I did about 500 a couple years ago with a slower setup but it wasn't too bad.
I suppose photographing might take about 5 seconds per page. So maybe an hour and a half to do 1000 documents if you have them sitting there ready to go. That time is minor compared to pulling out files, sorting things, reminiscing over old times, and shredding the paper afterward.
I use the photoshop elements importer to bring them in off the sd card. In the organizer I change the filename to "yyyymmdd whatever" (later sorting into appropriate folders). From the organizer I have a marco set up to call the image editor and put me into crop mode. I crop the image and then another macro rotates and saves the image and returns me to the organizer. This part may take 10 seconds, depending on how fussy I am with the cropping or file naming. Count on at least 2 to 3 times longer than the photographing takes.

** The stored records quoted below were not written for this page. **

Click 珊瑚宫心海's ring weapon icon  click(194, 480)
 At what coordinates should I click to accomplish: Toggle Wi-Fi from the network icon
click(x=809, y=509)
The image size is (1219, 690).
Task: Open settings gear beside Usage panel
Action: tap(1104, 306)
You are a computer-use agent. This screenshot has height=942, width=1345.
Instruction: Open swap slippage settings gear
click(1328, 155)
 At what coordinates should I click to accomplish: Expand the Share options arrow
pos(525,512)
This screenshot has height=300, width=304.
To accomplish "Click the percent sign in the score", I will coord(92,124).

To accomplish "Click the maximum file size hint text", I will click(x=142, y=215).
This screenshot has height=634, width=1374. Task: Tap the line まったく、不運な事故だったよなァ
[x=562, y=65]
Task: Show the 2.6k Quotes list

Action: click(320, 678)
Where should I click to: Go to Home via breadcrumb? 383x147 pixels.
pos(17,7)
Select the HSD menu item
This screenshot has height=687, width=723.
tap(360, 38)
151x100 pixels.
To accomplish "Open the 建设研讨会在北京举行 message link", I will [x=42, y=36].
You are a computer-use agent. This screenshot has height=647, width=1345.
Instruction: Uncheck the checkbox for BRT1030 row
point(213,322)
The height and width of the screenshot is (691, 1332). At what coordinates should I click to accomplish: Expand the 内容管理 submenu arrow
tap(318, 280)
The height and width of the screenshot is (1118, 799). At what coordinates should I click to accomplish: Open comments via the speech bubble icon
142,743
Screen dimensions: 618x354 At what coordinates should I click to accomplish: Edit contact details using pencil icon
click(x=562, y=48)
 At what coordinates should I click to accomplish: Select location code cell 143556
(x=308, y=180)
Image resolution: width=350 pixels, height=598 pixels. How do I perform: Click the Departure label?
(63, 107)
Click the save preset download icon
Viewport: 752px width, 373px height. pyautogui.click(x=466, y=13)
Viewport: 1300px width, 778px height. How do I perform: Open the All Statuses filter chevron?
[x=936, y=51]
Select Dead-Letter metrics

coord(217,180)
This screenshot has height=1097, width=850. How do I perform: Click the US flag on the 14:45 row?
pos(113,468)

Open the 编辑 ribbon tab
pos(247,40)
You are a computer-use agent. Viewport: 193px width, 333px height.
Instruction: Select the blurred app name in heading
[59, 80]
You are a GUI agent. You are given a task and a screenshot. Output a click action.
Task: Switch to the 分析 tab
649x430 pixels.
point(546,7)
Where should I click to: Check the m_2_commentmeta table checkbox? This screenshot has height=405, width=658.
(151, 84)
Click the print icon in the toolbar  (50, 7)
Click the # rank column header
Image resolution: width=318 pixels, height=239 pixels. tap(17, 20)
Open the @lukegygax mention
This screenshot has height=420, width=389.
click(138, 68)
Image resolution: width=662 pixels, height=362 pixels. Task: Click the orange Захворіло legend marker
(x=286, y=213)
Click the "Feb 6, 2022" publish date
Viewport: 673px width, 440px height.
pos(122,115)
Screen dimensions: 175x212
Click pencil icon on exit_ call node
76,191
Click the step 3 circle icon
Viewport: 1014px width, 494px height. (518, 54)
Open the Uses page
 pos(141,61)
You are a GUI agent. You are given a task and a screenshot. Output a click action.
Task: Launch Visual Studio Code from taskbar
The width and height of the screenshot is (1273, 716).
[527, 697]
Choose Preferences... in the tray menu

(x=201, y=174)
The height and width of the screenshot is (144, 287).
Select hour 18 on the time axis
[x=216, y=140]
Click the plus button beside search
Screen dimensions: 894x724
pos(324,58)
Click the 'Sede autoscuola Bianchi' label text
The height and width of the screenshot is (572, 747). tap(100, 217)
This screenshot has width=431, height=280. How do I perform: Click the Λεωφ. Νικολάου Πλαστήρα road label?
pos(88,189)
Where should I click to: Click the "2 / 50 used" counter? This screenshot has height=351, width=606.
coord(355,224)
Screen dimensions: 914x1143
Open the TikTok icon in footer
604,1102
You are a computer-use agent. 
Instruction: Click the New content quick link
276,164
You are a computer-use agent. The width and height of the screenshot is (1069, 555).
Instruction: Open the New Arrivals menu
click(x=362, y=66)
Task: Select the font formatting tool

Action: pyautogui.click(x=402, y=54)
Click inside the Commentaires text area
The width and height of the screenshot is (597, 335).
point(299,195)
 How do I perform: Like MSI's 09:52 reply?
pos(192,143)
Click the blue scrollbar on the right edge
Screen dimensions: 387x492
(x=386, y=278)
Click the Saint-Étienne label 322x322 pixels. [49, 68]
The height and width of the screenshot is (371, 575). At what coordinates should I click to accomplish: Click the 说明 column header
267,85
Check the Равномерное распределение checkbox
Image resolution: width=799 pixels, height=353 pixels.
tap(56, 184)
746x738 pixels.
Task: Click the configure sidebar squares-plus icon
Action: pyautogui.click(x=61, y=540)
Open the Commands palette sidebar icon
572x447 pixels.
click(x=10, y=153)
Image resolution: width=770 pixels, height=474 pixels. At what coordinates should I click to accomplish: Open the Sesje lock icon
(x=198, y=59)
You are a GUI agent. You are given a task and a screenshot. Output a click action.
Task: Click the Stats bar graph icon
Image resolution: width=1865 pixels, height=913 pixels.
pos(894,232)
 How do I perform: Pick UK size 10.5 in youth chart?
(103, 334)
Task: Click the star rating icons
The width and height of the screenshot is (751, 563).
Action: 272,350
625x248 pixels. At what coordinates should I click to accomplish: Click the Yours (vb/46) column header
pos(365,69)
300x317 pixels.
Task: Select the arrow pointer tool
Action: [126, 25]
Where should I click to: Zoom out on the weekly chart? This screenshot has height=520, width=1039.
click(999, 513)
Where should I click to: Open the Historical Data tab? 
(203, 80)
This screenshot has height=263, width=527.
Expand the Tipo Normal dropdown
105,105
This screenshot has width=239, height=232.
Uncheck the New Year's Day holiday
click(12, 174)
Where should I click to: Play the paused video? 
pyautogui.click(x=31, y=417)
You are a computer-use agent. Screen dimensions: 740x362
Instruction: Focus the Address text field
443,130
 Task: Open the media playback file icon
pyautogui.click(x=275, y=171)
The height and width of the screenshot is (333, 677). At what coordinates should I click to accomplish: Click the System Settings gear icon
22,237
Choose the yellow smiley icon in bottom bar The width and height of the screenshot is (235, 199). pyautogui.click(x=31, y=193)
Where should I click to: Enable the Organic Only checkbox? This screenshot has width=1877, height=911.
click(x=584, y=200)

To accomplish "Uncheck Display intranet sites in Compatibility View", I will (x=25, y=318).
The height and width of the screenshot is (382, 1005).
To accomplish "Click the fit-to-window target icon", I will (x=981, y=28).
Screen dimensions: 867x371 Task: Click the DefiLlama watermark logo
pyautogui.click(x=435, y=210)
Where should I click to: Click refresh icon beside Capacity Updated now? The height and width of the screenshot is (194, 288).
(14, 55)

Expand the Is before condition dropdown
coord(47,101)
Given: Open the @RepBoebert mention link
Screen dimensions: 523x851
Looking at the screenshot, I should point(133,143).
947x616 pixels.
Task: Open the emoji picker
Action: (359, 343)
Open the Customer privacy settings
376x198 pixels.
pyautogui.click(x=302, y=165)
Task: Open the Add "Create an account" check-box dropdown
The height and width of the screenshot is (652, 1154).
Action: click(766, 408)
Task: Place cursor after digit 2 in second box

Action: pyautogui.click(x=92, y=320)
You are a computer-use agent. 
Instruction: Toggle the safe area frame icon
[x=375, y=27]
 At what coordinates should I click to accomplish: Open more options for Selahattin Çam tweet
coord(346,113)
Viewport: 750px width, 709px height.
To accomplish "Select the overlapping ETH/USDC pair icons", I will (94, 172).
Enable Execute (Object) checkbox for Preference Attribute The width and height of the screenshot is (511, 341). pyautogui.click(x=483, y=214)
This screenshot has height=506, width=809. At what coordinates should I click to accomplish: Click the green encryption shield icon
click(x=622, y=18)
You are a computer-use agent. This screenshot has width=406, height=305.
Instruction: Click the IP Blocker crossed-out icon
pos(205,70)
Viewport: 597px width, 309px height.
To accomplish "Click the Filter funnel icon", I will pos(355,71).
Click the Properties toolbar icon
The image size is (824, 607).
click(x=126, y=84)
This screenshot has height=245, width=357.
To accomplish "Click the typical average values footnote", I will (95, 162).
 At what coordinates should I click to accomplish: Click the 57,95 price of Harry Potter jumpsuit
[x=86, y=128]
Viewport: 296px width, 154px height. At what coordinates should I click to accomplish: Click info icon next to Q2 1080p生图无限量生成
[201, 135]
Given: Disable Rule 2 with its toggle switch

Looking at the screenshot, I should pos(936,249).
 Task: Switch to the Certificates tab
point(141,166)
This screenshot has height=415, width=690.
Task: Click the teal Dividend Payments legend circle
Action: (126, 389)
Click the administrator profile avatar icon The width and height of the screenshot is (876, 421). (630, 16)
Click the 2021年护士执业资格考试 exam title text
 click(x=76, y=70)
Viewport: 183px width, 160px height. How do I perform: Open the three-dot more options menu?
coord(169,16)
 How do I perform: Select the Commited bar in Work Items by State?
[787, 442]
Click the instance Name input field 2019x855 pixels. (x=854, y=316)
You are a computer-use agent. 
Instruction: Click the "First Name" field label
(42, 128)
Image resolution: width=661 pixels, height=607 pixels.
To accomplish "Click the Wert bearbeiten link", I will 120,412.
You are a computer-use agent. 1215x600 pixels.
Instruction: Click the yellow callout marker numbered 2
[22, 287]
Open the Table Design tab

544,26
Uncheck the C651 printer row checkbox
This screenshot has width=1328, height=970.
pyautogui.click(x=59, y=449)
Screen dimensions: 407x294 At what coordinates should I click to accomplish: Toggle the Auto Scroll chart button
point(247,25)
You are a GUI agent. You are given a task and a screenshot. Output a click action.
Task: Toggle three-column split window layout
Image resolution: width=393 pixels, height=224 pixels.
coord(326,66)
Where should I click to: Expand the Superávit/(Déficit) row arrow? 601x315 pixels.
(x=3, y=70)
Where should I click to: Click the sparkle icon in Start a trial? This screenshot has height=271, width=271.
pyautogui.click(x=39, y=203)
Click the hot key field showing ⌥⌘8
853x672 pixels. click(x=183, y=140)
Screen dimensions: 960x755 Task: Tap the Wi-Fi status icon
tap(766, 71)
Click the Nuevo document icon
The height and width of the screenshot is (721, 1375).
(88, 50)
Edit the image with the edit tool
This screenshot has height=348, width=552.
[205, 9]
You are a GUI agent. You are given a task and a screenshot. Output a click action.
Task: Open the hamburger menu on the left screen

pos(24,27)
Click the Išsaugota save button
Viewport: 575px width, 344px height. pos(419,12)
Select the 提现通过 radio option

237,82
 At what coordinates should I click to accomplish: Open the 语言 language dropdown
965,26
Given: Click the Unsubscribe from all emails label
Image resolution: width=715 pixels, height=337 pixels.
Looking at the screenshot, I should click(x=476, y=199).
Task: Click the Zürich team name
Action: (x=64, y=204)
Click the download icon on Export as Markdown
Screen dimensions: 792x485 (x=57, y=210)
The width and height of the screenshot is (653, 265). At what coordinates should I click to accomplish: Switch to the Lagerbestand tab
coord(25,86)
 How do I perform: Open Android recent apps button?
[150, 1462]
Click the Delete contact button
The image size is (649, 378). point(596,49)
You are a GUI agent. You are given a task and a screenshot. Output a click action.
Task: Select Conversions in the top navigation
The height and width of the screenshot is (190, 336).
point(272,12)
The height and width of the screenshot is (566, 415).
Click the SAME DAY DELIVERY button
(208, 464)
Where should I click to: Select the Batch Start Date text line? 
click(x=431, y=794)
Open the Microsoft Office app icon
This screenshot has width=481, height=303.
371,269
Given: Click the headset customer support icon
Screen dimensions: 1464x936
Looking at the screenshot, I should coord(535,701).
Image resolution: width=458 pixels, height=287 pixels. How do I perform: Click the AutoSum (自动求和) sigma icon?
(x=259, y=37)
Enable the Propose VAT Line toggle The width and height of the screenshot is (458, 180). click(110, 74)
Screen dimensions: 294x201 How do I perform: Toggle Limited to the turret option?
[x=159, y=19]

The images are stored on an encrypted disk on my linux server and can be shared over the lan to my windows pc. If I'm traveling in another country and I lose my ID I can get a hi-rez copy off my website. I have one-time passwords available to access the website so in a pinch I can use internet cafe or hotel pc's and not worry too much about viruses and keyloggers.
Eventually I will do a quick and dirty batch OCR of all images and I'll store the text files under the same name. That should provide easy searching later on.